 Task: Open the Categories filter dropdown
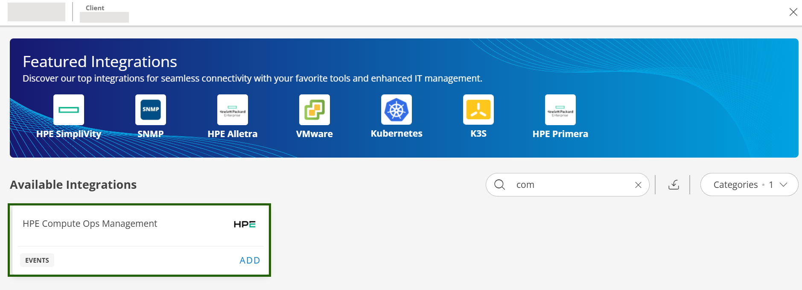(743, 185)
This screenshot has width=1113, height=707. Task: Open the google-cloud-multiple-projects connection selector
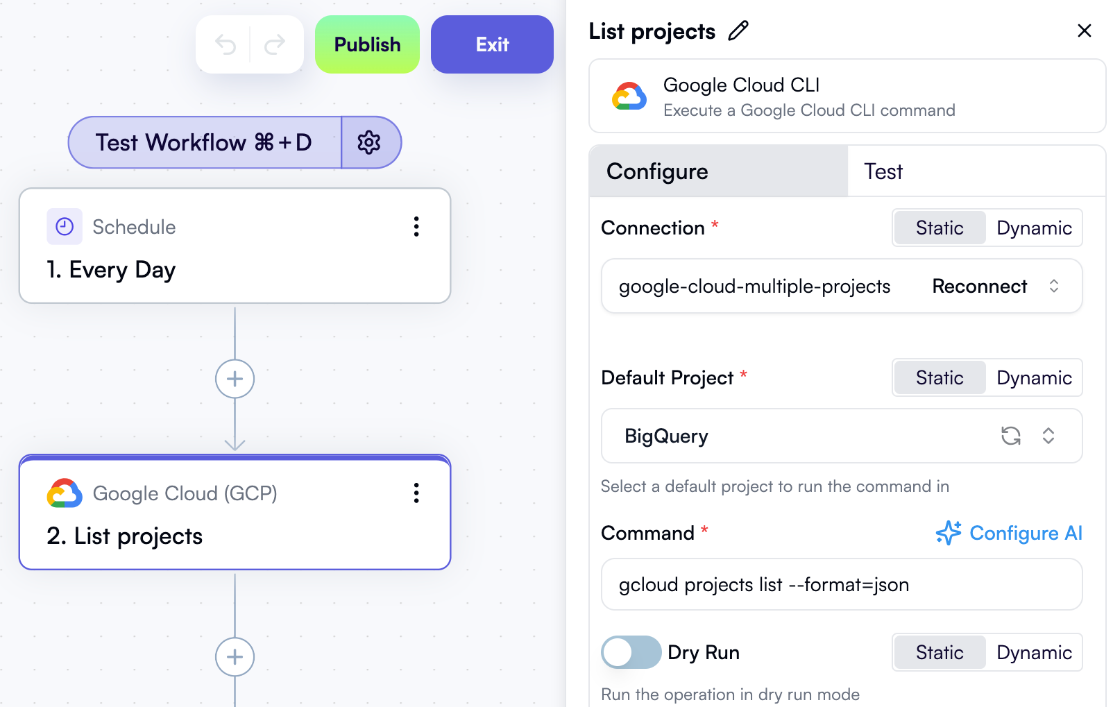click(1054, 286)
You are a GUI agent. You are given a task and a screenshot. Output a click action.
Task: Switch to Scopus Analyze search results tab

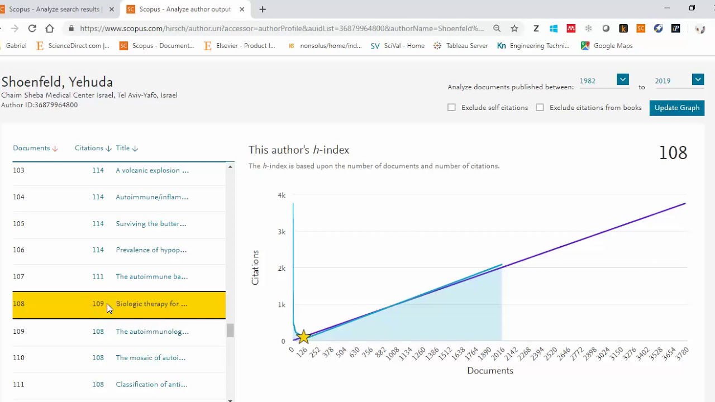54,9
....................
— Your assignment —
The whole listing, pictures excluded, should be output exactly.

— Response area —
 Task: Open the Categories filter dropdown
(743, 185)
This screenshot has width=1113, height=707. Task: Open the google-cloud-multiple-projects connection selector
click(1054, 286)
You are a GUI agent. You are given a task and a screenshot. Output a click action.
Task: Switch to Scopus Analyze search results tab

54,9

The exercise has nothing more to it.